• **BUT DE L'EXERCICE**
D'après le texte source, dans quelle localité se déroule l'intrigue du film « Ice storm » ?

Ang Lee est
un réalisateur d’origine taïwanaise très vite repéré par les studios
hollywoodiens. Un réalisateur qui touchera à tous les genres cinématographiques
(de « Hulk » au « Secret de Brokeback Mountain » en passant
par « Tigre et dragon » pour finir avec la 3D synthétique de
« L’odyssée de Pi »). Difficile de trouver un thème conducteur dans
sa filmographie, si ce n’est peut-être celui des relations humaines.
Ang Lee & Sigourney Weaver |
« Ice
storm » est un de ses premiers films « hollywoodiens ». C’est
une fresque quasi entomologiste sur un petit échantillon d’américains.
L’intrigue du film se déroule en quelques jours, et suit les pérégrinations,
surtout amoureuses, de deux familles bourgeoises de la banlieue new-yorkaise
(New Canaan dans le Connecticut). Plus que leur passé, Ang Lee prend beaucoup
de soin à nous présenter les lieux, les gens, l’époque : le début de
l’hiver 73, en plein scandale du Watergate. Le parallèle avec la politique
n’est pas un hasard, en même temps que les citoyens se découvrent dirigés par
des incompétents et des ripoux, toute une certaine american way of life est en
train de s’effondrer. Toutes ces familles aisées, « cool », libérales
et se croyant libérées, rattrapées par les idéaux hippies (la picole, les
médocs-drogues légaux, la baise tendance échangisme), vont à l’occasion d’un
événement climatique peu commun (une grosse pluie très givrante), prendre la
réalité de la vie et de ses aléas en pleine poire …
Kevin Kline, Joan Allen & Christina Ricci |
Là où
beaucoup se seraient laissés aller à grossir le trait, Ang Lee fait dans la
précision et le détail. Traite avec une finesse et une sensibilité que l’on
retrouve toujours chez lui dans ces cas-là des situations
« difficiles », ici les premiers émois amoureux d’enfants-adolescents
… Mais ce sont aussi les détails qui servent à situer les personnages.

• **DONNÉES FOURNIES**
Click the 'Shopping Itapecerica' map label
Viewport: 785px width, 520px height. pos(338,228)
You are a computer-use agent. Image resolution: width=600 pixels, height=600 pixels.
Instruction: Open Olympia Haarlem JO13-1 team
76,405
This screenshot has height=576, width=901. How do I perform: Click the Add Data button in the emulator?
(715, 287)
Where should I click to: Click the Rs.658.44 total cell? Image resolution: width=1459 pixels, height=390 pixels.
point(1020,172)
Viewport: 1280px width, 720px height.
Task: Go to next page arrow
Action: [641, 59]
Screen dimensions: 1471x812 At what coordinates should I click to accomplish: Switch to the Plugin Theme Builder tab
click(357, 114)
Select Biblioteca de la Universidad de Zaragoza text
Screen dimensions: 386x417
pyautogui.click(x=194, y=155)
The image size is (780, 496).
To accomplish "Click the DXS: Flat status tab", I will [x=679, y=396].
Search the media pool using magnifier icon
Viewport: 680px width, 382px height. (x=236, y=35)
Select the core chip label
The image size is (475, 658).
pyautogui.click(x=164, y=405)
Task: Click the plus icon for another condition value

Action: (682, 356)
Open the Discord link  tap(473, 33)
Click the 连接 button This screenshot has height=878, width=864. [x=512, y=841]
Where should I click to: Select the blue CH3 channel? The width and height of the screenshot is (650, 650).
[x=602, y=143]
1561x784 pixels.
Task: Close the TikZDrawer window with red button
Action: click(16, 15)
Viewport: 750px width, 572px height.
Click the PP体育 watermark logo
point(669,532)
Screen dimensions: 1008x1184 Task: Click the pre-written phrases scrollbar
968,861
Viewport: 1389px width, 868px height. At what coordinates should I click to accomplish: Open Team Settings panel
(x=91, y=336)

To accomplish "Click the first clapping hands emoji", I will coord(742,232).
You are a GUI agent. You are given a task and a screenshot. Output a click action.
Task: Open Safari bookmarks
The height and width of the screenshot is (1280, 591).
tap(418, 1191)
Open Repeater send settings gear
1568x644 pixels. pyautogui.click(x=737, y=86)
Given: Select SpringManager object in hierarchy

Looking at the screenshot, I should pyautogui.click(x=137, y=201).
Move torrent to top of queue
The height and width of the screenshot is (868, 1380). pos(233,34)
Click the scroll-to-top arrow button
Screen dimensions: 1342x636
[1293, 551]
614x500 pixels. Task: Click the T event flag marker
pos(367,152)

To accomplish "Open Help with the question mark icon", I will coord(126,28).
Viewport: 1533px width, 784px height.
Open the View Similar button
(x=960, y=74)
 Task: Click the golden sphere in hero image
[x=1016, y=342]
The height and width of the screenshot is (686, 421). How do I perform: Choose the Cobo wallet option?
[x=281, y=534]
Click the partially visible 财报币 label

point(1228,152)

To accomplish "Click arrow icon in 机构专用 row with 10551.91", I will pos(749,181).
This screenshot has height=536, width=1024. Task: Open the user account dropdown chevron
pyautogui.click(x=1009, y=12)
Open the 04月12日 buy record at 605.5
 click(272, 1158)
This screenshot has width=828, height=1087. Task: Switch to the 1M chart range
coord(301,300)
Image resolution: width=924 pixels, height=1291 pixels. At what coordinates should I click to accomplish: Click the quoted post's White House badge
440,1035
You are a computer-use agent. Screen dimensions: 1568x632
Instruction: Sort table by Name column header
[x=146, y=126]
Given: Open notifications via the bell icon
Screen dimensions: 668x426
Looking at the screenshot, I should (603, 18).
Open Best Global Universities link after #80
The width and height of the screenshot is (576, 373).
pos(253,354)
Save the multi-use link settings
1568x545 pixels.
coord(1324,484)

• **EXERCICE CORRIGÉ**
À New Canaan, dans le Connecticut, en banlieue new-yorkaise.